DOB: October 27 CURRENT RESIDENCE: North Eastern Oklahoma OCCUPATION: Certified Group Fitness Instructor HEIGHT:5'1"; WEIGHT:105 lbs.; BF%:14.3% bodyfat FAVORITE BODY PARTS TO TRAIN: Back, abs FAVORITE CHEAT MEAL: Mexican and any dark chocolate CAREER HIGHLIGHT: Featured as a fitness role model in Chad Tackett's Global-Health & Fitness website: http://www.global-fitness.com/ DESCRIBE MYSELF: Competitive, energetic, persistent, focused, consistent, and driven.

Monday, May 05, 2008

Sexier Abs This Summer

3 Hot Exercises!

Before we get to the actual workout, let's get something straight. You will not achieve great looking abs unless you reduce body fat and adhere to the following guidelines:

1. Nutrition -- This is one of the most important components to achieving a flat stomach. You'll need to be in a slight caloric deficit (less than maintenance) and you'll need to control blood sugar levels. This is the most efficient and healthiest way to lose body fat. eDiets, Weight Watchers, Jenny Craig to choose from, so finding the most enjoyable program won't be hard. Have fun choosing the best plan for your lifestyle.
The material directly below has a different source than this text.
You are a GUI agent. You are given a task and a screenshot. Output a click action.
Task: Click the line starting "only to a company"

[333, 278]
2. Cardiovascular Exercise -- Perform three to four days per week of cardiovascular exercise for approximately 25-30 minutes. Find an activity that's fun such as aerobic video tapes, belly dancing classes, walking with a friend, etc.

3. Weight Training -- Just two to three workout sessions lasting no more than 30-40 minutes will do the trick. And once you start losing fat, you'll see some lean and defined muscles.
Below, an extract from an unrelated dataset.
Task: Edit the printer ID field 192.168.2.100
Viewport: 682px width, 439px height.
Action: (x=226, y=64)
4. Consistency -- You'll need to be consistent most of the time. I'm not suggesting perfection and a life of constant denial, but let's face it, if you want to make changes you have to make some sacrifices.

The Workout
Warm-up for 5 minutes by walking, dancing or playing with your kids. You are to perform each exercise below for as many repetitions as possible. For example, in week one if you perform 50 total reps for all the exercises in 12 minutes, then the following week the goal will be 56 reps. In week 3, the goal is 64 reps.

1. Double Crunch
I like the double crunch because if performed correctly, you can isolate the lower and upper region of the abdominals. Please note, contrary to popular belief, we do not have separate upper and lower abs.

Starting Position

  • Lie on the floor face up.
  • Bend your knees until your legs are at a 45 degree angle with both feet on the floor.
  • Your back should be comfortably relaxed on the floor.
  • Place both hands behind your head.


  • Contracting your abdominals, raise your head and legs off the floor toward one another.
  • Slowly return to the starting position stopping just short of your shoulders and feet touching the floor.
  • Key Points:
  • Exhale while raising up.
  • Inhale while returning to the starting position.

  • 2. Reverse Ab Curl
  • This exercise isolates the lower region of the abs. Don't worry if you can't perform a lot of them. Just keep practicing.

    Starting Position

  • Lie on the floor with your back relaxed and your hands on the floor by your hips.
  • Keep the upper back pressed into the floor throughout the exercise.


  • Contracting your abs, raise your buttand gently roll your hips off the floor stopping when you feel a full contraction of the abdominals and can no longer lift your hips.
  • Slowly return to the starting position.
  • Key Points
  • Exhale while lifting your hips.
  • Inhale while returning to the starting position.
  • Keep your eyes on the ceiling to avoid pulling with your neck.
  • Your hands should not be used to lift the head or assist in the movement.

  • 3. Vertical Scissors

    Starting Position

  • Sit on a chair or bench with your legs extended in front of you.
  • Your hands should be under your glutes for balance.


  • Contracting your abdominals, lift your right leg as you lower your left leg.
  • Reverse the positions of your legs by lowering your right leg and raising your left leg, mimicking a scissor.
  • Key Points
  • Breathe rhythmically throughout the exercise.
  • Squeeze your glutes and hip muscles as you switch legs, but make sure to focus on contracting your abs (this is not a leg exercise).

  • As always, check with your doctor prior to beginning any exercise program.